> Work item: Could you repeat word for word only the lines from the one containing "Task: Go to the Avatar Shop" to the last line of the data below?

[Stored data entries]
--

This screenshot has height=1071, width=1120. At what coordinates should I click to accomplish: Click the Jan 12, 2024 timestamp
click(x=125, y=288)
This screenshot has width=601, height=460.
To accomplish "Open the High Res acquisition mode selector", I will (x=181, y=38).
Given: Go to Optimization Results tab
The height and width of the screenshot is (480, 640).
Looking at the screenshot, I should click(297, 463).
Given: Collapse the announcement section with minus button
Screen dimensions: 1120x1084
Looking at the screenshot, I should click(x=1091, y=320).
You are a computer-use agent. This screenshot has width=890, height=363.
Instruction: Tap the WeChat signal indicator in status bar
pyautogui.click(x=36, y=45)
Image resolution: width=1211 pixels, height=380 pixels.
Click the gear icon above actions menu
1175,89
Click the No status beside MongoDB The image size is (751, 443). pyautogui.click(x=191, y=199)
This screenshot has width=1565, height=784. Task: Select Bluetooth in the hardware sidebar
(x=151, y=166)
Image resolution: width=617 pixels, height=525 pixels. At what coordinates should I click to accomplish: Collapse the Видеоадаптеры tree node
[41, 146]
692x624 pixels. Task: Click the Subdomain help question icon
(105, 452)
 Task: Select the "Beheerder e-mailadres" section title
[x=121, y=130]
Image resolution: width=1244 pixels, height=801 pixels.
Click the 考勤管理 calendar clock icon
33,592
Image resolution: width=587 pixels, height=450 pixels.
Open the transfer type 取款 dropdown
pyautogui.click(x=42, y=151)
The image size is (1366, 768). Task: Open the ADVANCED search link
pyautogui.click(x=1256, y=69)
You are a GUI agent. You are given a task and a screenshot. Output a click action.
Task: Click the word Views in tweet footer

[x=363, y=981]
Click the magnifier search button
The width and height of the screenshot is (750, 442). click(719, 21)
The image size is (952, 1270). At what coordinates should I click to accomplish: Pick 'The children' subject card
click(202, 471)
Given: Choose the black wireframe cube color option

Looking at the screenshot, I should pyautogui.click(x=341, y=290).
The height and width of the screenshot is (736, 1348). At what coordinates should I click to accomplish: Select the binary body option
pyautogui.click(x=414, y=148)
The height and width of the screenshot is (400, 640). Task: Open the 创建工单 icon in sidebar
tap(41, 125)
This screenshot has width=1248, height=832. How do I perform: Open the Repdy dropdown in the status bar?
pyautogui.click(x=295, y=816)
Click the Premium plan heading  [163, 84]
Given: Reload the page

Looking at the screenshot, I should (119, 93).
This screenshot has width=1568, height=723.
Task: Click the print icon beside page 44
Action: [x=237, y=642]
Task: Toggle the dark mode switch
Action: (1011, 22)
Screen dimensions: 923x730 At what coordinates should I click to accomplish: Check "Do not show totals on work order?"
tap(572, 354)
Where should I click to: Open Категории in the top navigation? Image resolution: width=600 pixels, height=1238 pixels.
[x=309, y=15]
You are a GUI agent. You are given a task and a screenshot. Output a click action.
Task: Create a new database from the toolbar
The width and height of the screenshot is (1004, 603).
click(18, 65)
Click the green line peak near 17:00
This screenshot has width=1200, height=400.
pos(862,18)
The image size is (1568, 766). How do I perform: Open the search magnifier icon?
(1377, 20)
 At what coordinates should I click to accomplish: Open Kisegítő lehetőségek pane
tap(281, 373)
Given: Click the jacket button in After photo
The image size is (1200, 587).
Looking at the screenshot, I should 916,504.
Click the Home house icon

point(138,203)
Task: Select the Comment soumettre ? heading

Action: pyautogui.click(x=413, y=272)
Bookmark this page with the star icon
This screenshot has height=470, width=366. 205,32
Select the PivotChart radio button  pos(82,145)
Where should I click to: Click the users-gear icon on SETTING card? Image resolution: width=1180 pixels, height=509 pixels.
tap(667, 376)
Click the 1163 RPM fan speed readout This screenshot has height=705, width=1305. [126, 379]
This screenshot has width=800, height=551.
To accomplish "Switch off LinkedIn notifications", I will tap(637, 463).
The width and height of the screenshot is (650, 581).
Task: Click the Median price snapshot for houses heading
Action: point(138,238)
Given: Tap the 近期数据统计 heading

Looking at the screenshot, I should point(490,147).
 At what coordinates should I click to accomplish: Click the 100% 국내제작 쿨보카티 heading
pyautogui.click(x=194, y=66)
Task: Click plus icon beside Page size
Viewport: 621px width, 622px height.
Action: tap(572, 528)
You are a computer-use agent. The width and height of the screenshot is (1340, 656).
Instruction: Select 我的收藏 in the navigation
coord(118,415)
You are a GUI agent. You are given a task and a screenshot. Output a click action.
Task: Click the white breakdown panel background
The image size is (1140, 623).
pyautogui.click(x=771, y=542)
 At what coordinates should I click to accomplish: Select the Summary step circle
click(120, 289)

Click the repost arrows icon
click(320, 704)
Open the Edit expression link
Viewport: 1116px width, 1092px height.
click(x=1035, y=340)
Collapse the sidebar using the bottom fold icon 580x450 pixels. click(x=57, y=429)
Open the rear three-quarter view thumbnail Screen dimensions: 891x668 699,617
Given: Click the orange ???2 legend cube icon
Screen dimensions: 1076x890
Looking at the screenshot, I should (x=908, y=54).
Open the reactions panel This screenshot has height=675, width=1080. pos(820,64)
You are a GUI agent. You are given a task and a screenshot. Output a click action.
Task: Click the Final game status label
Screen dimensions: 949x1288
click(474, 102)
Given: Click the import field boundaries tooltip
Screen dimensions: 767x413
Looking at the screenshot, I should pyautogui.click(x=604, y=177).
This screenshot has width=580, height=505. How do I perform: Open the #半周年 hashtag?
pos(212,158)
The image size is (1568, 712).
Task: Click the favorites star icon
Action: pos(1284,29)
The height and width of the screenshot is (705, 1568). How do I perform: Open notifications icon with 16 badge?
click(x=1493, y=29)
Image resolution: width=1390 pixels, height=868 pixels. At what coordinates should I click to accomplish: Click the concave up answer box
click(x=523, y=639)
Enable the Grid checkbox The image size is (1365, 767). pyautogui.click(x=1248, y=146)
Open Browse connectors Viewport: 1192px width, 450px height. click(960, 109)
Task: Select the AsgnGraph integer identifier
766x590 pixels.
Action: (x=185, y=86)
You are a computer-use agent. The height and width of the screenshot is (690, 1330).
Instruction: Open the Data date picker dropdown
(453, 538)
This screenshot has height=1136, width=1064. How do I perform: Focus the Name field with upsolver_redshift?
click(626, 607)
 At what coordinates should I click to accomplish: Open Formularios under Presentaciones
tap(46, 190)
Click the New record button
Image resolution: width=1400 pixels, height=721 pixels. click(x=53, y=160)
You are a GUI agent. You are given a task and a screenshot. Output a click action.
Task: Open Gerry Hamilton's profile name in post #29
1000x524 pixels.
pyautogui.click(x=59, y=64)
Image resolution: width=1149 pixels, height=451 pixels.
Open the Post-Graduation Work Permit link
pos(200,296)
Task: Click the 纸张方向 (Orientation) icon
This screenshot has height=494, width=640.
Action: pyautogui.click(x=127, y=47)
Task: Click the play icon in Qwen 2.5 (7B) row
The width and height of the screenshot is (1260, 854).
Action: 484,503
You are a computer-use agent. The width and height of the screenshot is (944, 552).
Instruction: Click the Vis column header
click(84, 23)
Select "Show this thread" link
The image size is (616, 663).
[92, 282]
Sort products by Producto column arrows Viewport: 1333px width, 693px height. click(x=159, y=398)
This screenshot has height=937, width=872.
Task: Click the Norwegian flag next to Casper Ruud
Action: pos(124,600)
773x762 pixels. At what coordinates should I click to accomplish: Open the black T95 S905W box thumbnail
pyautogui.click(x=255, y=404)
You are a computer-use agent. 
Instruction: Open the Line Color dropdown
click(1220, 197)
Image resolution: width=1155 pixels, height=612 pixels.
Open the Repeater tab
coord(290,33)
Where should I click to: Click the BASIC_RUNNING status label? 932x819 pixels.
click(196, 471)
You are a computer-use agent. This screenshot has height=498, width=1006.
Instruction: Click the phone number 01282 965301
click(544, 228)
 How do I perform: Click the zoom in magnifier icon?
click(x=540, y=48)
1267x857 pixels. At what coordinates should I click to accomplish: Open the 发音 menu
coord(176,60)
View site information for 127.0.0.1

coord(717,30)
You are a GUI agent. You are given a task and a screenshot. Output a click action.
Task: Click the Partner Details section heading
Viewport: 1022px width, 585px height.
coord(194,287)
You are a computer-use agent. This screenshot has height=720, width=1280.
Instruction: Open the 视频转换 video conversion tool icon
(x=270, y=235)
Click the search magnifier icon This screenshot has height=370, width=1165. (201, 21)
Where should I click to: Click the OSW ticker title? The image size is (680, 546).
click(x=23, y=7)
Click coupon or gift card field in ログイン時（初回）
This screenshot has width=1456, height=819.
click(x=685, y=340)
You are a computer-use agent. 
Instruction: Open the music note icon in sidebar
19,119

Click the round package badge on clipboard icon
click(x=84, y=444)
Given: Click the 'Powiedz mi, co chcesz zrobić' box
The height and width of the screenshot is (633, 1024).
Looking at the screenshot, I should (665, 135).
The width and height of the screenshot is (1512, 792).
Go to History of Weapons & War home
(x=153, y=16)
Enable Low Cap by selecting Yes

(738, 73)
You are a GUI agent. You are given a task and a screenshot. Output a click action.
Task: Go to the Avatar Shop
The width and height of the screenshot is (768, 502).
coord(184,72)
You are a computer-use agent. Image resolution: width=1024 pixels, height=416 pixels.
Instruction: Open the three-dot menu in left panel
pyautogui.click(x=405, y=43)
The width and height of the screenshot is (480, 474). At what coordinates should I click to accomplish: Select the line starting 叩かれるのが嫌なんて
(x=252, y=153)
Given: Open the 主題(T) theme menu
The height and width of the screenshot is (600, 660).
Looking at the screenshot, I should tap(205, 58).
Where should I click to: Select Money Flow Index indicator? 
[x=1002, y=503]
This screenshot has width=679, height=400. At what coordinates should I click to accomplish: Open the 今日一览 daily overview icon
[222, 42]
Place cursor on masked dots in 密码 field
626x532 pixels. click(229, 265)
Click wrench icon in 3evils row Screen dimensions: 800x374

--

> Problem solution:
Task: Go to the Avatar Shop
The width and height of the screenshot is (768, 502).
coord(184,72)
You are a computer-use agent. Image resolution: width=1024 pixels, height=416 pixels.
Instruction: Open the three-dot menu in left panel
pyautogui.click(x=405, y=43)
The width and height of the screenshot is (480, 474). At what coordinates should I click to accomplish: Select the line starting 叩かれるのが嫌なんて
(x=252, y=153)
Given: Open the 主題(T) theme menu
The height and width of the screenshot is (600, 660).
Looking at the screenshot, I should tap(205, 58).
Where should I click to: Select Money Flow Index indicator? 
[x=1002, y=503]
This screenshot has width=679, height=400. At what coordinates should I click to accomplish: Open the 今日一览 daily overview icon
[222, 42]
Place cursor on masked dots in 密码 field
626x532 pixels. click(229, 265)
Click wrench icon in 3evils row Screen dimensions: 800x374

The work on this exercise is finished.